BRIEF —
Reproduce the following data line for line, without altering any character.

DATA FOR THE TASK —
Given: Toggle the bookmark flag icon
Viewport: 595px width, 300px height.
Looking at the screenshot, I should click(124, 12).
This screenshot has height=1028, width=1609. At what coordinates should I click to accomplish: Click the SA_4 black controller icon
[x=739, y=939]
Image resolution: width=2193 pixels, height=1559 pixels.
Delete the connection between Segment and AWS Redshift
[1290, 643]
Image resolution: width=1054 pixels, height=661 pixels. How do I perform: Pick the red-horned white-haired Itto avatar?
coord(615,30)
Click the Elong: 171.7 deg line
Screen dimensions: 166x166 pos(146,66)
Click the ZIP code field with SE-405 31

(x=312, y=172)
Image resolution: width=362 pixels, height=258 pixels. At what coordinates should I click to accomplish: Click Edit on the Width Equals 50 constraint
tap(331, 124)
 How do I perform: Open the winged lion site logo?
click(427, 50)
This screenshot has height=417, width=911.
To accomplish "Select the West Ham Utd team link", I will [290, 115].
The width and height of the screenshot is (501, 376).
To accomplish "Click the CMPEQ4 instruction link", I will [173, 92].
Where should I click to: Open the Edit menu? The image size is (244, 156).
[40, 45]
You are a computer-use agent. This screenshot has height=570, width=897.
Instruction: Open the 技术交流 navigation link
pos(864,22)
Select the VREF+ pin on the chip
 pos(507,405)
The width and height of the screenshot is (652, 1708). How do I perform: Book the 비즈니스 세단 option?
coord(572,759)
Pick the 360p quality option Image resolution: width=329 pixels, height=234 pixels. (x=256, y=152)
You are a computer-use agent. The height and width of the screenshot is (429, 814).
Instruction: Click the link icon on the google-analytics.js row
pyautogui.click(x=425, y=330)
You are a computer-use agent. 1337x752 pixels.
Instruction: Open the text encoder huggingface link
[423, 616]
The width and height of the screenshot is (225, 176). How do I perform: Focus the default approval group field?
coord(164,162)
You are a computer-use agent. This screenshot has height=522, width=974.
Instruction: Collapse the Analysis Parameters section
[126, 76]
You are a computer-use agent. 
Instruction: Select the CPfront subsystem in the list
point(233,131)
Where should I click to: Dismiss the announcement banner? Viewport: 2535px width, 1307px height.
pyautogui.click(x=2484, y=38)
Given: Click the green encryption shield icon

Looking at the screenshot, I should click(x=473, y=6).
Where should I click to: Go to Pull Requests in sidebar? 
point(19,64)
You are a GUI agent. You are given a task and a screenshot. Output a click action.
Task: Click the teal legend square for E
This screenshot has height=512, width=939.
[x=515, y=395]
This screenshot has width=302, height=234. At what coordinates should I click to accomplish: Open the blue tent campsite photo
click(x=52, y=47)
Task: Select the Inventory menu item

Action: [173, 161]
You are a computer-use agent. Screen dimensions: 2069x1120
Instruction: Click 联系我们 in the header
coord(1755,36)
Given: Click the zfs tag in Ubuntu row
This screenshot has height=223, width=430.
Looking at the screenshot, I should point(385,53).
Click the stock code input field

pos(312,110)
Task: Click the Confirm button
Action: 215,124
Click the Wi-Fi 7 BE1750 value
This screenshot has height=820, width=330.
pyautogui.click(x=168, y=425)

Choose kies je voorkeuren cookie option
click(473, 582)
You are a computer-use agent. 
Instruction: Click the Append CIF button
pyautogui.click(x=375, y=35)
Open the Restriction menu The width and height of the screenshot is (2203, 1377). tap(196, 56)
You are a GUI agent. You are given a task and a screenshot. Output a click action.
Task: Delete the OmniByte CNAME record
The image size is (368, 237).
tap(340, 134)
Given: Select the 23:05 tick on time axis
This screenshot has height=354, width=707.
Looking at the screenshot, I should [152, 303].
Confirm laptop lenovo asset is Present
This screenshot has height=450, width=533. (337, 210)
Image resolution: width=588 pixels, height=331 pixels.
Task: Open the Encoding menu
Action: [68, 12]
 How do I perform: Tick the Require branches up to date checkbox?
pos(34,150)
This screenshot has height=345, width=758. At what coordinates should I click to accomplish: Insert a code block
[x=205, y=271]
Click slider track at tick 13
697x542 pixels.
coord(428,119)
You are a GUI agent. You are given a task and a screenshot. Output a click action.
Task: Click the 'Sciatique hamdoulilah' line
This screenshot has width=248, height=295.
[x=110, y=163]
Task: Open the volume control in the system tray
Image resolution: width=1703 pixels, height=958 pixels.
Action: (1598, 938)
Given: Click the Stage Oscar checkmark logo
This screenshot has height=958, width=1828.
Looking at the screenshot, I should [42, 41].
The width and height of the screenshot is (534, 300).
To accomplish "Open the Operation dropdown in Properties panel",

ANSWER TO THE PROBLEM —
Given: Toggle the bookmark flag icon
Viewport: 595px width, 300px height.
Looking at the screenshot, I should click(124, 12).
This screenshot has height=1028, width=1609. At what coordinates should I click to accomplish: Click the SA_4 black controller icon
[x=739, y=939]
Image resolution: width=2193 pixels, height=1559 pixels.
Delete the connection between Segment and AWS Redshift
[1290, 643]
Image resolution: width=1054 pixels, height=661 pixels. How do I perform: Pick the red-horned white-haired Itto avatar?
coord(615,30)
Click the Elong: 171.7 deg line
Screen dimensions: 166x166 pos(146,66)
Click the ZIP code field with SE-405 31

(x=312, y=172)
Image resolution: width=362 pixels, height=258 pixels. At what coordinates should I click to accomplish: Click Edit on the Width Equals 50 constraint
tap(331, 124)
 How do I perform: Open the winged lion site logo?
click(427, 50)
This screenshot has height=417, width=911.
To accomplish "Select the West Ham Utd team link", I will [290, 115].
The width and height of the screenshot is (501, 376).
To accomplish "Click the CMPEQ4 instruction link", I will [173, 92].
Where should I click to: Open the Edit menu? The image size is (244, 156).
[40, 45]
You are a computer-use agent. This screenshot has height=570, width=897.
Instruction: Open the 技术交流 navigation link
pos(864,22)
Select the VREF+ pin on the chip
 pos(507,405)
The width and height of the screenshot is (652, 1708). How do I perform: Book the 비즈니스 세단 option?
coord(572,759)
Pick the 360p quality option Image resolution: width=329 pixels, height=234 pixels. (x=256, y=152)
You are a computer-use agent. The height and width of the screenshot is (429, 814).
Instruction: Click the link icon on the google-analytics.js row
pyautogui.click(x=425, y=330)
You are a computer-use agent. 1337x752 pixels.
Instruction: Open the text encoder huggingface link
[423, 616]
The width and height of the screenshot is (225, 176). How do I perform: Focus the default approval group field?
coord(164,162)
You are a computer-use agent. This screenshot has height=522, width=974.
Instruction: Collapse the Analysis Parameters section
[126, 76]
You are a computer-use agent. 
Instruction: Select the CPfront subsystem in the list
point(233,131)
Where should I click to: Dismiss the announcement banner? Viewport: 2535px width, 1307px height.
pyautogui.click(x=2484, y=38)
Given: Click the green encryption shield icon

Looking at the screenshot, I should click(x=473, y=6).
Where should I click to: Go to Pull Requests in sidebar? 
point(19,64)
You are a GUI agent. You are given a task and a screenshot. Output a click action.
Task: Click the teal legend square for E
This screenshot has height=512, width=939.
[x=515, y=395]
This screenshot has width=302, height=234. At what coordinates should I click to accomplish: Open the blue tent campsite photo
click(x=52, y=47)
Task: Select the Inventory menu item

Action: [173, 161]
You are a computer-use agent. Screen dimensions: 2069x1120
Instruction: Click 联系我们 in the header
coord(1755,36)
Given: Click the zfs tag in Ubuntu row
This screenshot has height=223, width=430.
Looking at the screenshot, I should point(385,53).
Click the stock code input field

pos(312,110)
Task: Click the Confirm button
Action: 215,124
Click the Wi-Fi 7 BE1750 value
This screenshot has height=820, width=330.
pyautogui.click(x=168, y=425)

Choose kies je voorkeuren cookie option
click(473, 582)
You are a computer-use agent. 
Instruction: Click the Append CIF button
pyautogui.click(x=375, y=35)
Open the Restriction menu The width and height of the screenshot is (2203, 1377). tap(196, 56)
You are a GUI agent. You are given a task and a screenshot. Output a click action.
Task: Delete the OmniByte CNAME record
The image size is (368, 237).
tap(340, 134)
Given: Select the 23:05 tick on time axis
This screenshot has height=354, width=707.
Looking at the screenshot, I should [152, 303].
Confirm laptop lenovo asset is Present
This screenshot has height=450, width=533. (337, 210)
Image resolution: width=588 pixels, height=331 pixels.
Task: Open the Encoding menu
Action: [68, 12]
 How do I perform: Tick the Require branches up to date checkbox?
pos(34,150)
This screenshot has height=345, width=758. At what coordinates should I click to accomplish: Insert a code block
[x=205, y=271]
Click slider track at tick 13
697x542 pixels.
coord(428,119)
You are a GUI agent. You are given a task and a screenshot. Output a click action.
Task: Click the 'Sciatique hamdoulilah' line
This screenshot has width=248, height=295.
[x=110, y=163]
Task: Open the volume control in the system tray
Image resolution: width=1703 pixels, height=958 pixels.
Action: (1598, 938)
Given: Click the Stage Oscar checkmark logo
This screenshot has height=958, width=1828.
Looking at the screenshot, I should [42, 41].
The width and height of the screenshot is (534, 300).
To accomplish "Open the Operation dropdown in Properties panel",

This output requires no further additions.